A juíza substituta Angélica Chamon Layoun, da comarca de Cachoeira do Sul (RS), foi demitida após a conclusão de um Processo Administrativo Disciplinar (PAD) instaurado pelo Tribunal de Justiça do Rio Grande do Sul (TJRS). A medida foi formalizada pelo presidente da Corte, desembargador Alberto Delgado Neto, e publicada no Diário da Justiça no último dia 7 de julho.
Segundo o PAD, a magistrada foi responsabilizada pela emissão de cerca de 2 mil sentenças cíveis com conteúdo idêntico, além de desarquivar processos já encerrados para proferir novas decisões com os mesmos termos. De acordo com o TJRS, essas ações teriam como finalidade elevar artificialmente seus índices de produtividade.
A Corte entendeu que a conduta feriu os princípios da legalidade e da imparcialidade, caracterizando desvio funcional.
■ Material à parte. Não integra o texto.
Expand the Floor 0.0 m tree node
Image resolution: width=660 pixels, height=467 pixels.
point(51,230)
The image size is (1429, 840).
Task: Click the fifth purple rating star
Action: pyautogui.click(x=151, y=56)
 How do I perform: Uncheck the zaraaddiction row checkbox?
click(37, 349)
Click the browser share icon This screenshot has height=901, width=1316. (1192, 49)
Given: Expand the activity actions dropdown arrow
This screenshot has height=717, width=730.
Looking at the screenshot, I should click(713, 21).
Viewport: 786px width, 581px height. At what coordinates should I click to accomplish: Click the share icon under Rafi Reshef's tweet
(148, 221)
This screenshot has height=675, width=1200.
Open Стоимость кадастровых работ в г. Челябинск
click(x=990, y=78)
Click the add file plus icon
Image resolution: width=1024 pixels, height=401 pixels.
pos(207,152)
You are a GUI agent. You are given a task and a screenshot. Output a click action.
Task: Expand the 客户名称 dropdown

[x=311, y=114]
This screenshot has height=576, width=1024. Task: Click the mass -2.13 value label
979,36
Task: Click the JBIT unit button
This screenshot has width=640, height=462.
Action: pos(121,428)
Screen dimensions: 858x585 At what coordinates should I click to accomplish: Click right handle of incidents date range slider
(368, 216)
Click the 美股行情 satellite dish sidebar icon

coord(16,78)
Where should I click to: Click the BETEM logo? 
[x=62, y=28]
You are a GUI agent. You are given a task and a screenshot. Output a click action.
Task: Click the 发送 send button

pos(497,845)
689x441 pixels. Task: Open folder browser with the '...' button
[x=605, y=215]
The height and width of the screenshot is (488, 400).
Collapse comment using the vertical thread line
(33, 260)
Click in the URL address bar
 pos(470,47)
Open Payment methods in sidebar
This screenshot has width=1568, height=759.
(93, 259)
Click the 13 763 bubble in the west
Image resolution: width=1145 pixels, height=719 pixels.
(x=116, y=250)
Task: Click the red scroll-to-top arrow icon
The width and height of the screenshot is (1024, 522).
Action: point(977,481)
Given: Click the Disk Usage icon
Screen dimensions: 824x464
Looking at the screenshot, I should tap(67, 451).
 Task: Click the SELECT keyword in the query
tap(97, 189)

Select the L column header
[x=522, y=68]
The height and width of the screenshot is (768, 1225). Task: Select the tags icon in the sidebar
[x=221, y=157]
Por esse motivo, aplicou a penalidade máxima prevista pela Lei Orgânica da Magistratura: a perda do cargo.
Natural de Mariana (MG), Angélica Chamon tomou posse em julho de 2022 e foi afastada preventivamente em setembro de 2023, ainda no período de estágio probatório.
A defesa da juíza, representada pelo advogado Nilson de Oliveira Rodrigues, afirmou que sua cliente buscava reorganizar a estrutura da unidade jurisdicional e resolver falhas operacionais, mas que teria enfrentado resistência interna, o que resultou na abertura do processo disciplinar.